Development: On 7 August Mexico’s President-elect Andrés Manuel López Obrador urged victims of violence to “forgive but not forget” at a security policy forum in Ciudad Juárez, Chihuahua state, revealing societal divisions over his proposed amnesty for criminals.

Significance: López Obrador has set up a series of 40 meetings across the country to involve civil society in policymaking for his pacification and national reconciliation plan aimed at reducing the rampant levels of violence in Mexico. While these inclusive forums are designed to allow citizens to influence policy, they also provide an opportunity for López Obrador to convince the country of his controversial proposals such as the amnesty.

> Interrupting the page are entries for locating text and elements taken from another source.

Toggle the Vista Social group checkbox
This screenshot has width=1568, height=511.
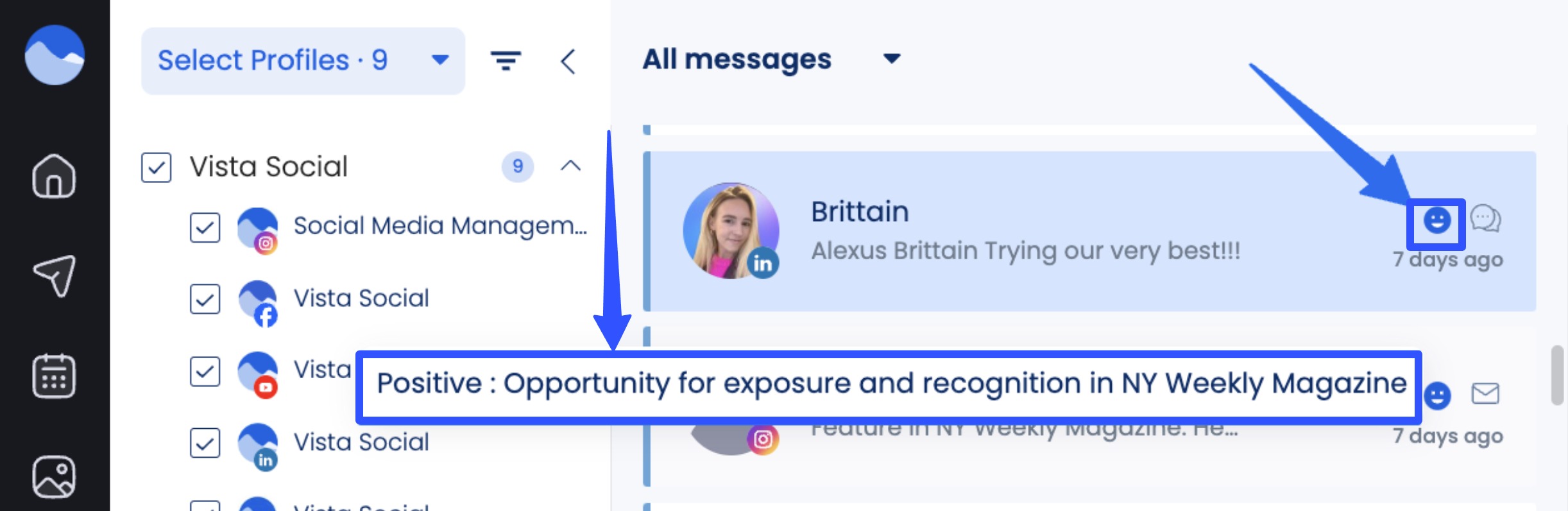[156, 167]
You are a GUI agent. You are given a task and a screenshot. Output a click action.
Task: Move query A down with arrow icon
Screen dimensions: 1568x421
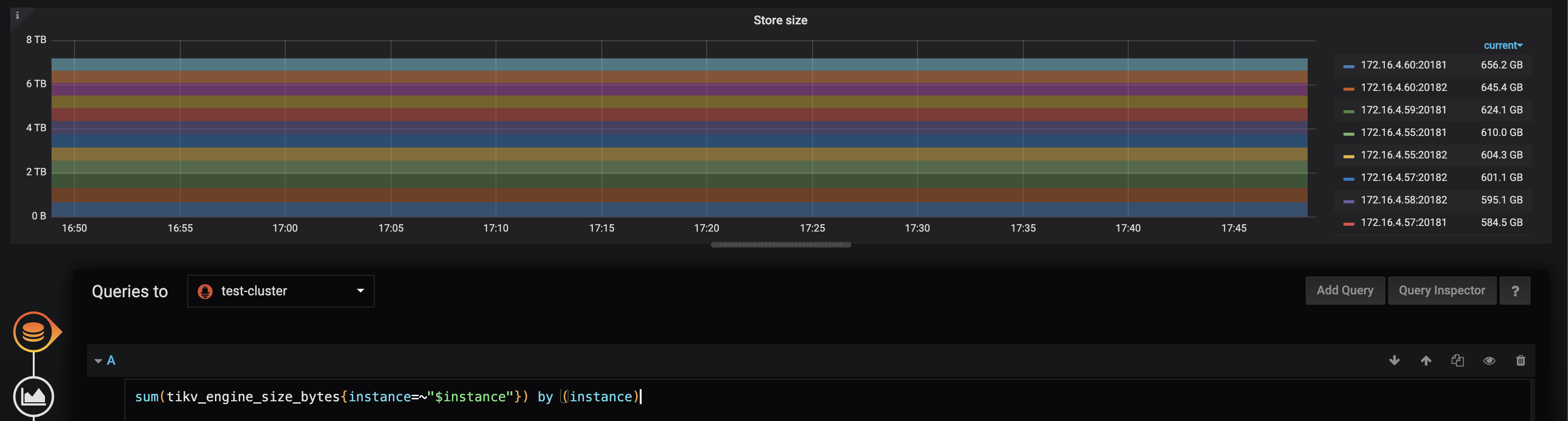(1394, 361)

  • The specific terms of an amnesty will not be proposed until after the forums have been completed, but the future public security minister, Alfonso Durazo, has said that human rights violations such as genocide, enforced disappearances, summary executions, massacres, femicide, and human trafficking will not be covered by the amnesty.
  • Yet various attendees interrupted López Obrador’s speech to express their objections to the amnesty plan, and the future interior minister, Olga Sánchez Cordero, admitted that many victims would find it very difficult to forgive criminals who had violated their rights.
  • López Obrador called for national unity in the face of a complex problem, and Chihuahua Governor Javier Corral, of the right-wing opposition Partido Acción Nacional (PAN), echoed many of his talking points during his appearance at the forum. However, other politicians expressed varying levels of opposition to the plan, and Partido Revolucionario Institucional (PRI) senator José María Tapia Franco warned against “recreating models that have already failed in other countries”.
  • The proposed amnesty is part of a radical new security plan that López Obrador hopes will reverse the trend of worsening organised crime related violence. In the last ten years an estimated 37,000 people have been ‘disappeared’ and 200,000 killed in Mexico, while homicide figures for 2017 were the worst on record with 31,174 killings recorded.
  • Other proposals include the legalisation of some drugs and wide-ranging reforms of the federal security forces. The president-elect is also under pressure from campaigners who want to block the 2017 internal security law that allows further militarisation of police operations against organised crime.

Looking Ahead: The event in Ciudad Juárez was the first of 40 that will take place all over Mexico until the end of October, in indigenous communities, migrant shelters, and those regions that have been worst affected by violence. After compiling the results of these discussions López Obrador’s team will release a national reconciliation plan in November, before his inauguration on 1 December. While many people in Mexico are ready for a new approach to security, the amnesty is a polarising proposal that could cause early problems for the incoming president.